As the two teams face off in the lineup every inning, family can cheer them on and smiling faces cross home plate in America’s past time.

The time spent in the game also revealed the great diversity of players – each with big dreams, said Larry Kincell, even highlighting a player with a master’s degree teaching summer.

“It’s something to do where you can meet new people and have fun,” said Michael Tennant, a recent graduate of Pierpont Community and Technical College with a degree in business accounting, who has been playing in the Challenger Division since. 2012 or 2013. “I appreciate it.”

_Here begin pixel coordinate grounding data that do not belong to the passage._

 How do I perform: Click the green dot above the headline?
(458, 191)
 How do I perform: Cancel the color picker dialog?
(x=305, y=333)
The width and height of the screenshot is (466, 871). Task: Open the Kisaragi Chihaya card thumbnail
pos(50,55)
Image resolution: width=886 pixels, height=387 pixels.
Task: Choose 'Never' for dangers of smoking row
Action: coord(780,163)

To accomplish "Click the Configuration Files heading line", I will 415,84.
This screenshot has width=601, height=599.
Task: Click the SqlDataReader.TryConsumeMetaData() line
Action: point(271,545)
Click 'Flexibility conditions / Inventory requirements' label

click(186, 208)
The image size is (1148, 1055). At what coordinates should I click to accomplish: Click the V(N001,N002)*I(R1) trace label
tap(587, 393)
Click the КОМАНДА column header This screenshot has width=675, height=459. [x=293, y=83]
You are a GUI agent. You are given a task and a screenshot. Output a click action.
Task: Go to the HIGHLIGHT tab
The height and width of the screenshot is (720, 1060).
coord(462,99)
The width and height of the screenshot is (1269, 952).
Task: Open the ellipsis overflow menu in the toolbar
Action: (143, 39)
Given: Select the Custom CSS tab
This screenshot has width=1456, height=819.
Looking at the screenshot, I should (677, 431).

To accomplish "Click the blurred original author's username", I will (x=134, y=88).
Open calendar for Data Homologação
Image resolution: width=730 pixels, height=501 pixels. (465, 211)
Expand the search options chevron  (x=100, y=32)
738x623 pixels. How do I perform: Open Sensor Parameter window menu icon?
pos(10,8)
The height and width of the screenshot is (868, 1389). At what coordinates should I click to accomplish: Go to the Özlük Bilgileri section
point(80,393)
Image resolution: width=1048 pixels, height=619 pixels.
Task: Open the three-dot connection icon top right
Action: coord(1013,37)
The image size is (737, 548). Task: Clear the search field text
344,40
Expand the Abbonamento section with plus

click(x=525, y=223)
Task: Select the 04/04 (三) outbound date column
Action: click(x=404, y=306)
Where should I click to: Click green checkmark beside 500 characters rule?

“They are all very grateful,” Melanie Kincell said. “It doesn’t matter where we see them, whether we meet them at Walmart or somewhere else, it’s always ‘Coach Larry, I can’t wait to play again, I had so much fun. They are very grateful. And as you’ll see, we don’t just cheer for our own kids, everyone knows all the names of the kids, they cheer them all on, they’re very supportive and they appreciate that.

Next Sunday is the end of the Challenger League season. They plan to hand out prizes and have a picnic after the game, a game which, as has been the message from everyone involved, should be a lot of fun.

“It’s just fun. You can come hang out and meet a bunch of new people,” Green said.

“I’ve made a ton of friends here, and that’s a great thing.”